Effect of pH on the activity of XXA–TMPRSS2 and ΔXXA–TMPRSS2. (a): ΔXXA–TMPRSS2 was generated by the proteolytic cleavage of XXA–TMPRSS2 with HRV 3C Protease. (b): The influence of pH on the proteolytic activity of TMPRSS2 was shown. The reaction was carried out at different pH values ranging from 3.0 to 11.0 at room temperature with Boc–Gln–Ala–Arg–AMC as substrate. Values represent the mean ± standard deviation of three measurements.

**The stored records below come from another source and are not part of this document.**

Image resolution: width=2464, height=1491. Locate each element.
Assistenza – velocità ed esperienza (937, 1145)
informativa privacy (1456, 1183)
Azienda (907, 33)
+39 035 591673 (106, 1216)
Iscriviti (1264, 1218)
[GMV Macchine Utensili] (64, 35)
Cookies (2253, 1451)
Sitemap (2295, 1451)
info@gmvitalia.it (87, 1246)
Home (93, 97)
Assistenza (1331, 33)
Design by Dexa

The relative activity of the enzyme was calculated considering the maximum activity as 100%.

Figure 6

Kinetic parameter for XXA–TMPRSS2 and ΔXXA–TMPRSS2. The V_max, k_cat, and K_m were measured via plotting reaction velocity versus substrate Boc–Gln–Ala–Arg–AMC concentration at room temperature in pH 8.0. Values represent the mean ± standard deviation of three measurements.

Figure 7

Thermostability assay of XXA–TMPRSS2 and ΔXXA–TMPRSS2. Thermostability of recombinant XXA–TMPRSS2 and ΔXXA–TMPRSS2 was determined by preincubating 1 mg/mL at 45 and 55 °C for designated time periods and then assaying the activity in reaction buffer at room temperature as described in “Materials and Methods”. The relative activity of the enzyme was calculated considering the maximum activity as 100%.

Figure 8

Protein denaturation analysis of XXA−TMPRSS2 and ΔXXA−TMPRSS2. (a) CD measurements at 220 nm of XXA−TMPRSS2 at different temperatures (20−100 °C); (b) CD measurements at 220 nm of ΔXXA−TMPRSS2 at different temperatures (20−100 °C). Dashed lines indicate the melting temperatures (Tm or the transition midpoint) of each enzyme. The Tm represents the temperature at which 50% of the protein is unfolded, which corresponds to the midpoint of the sigmoidal unfolding curve.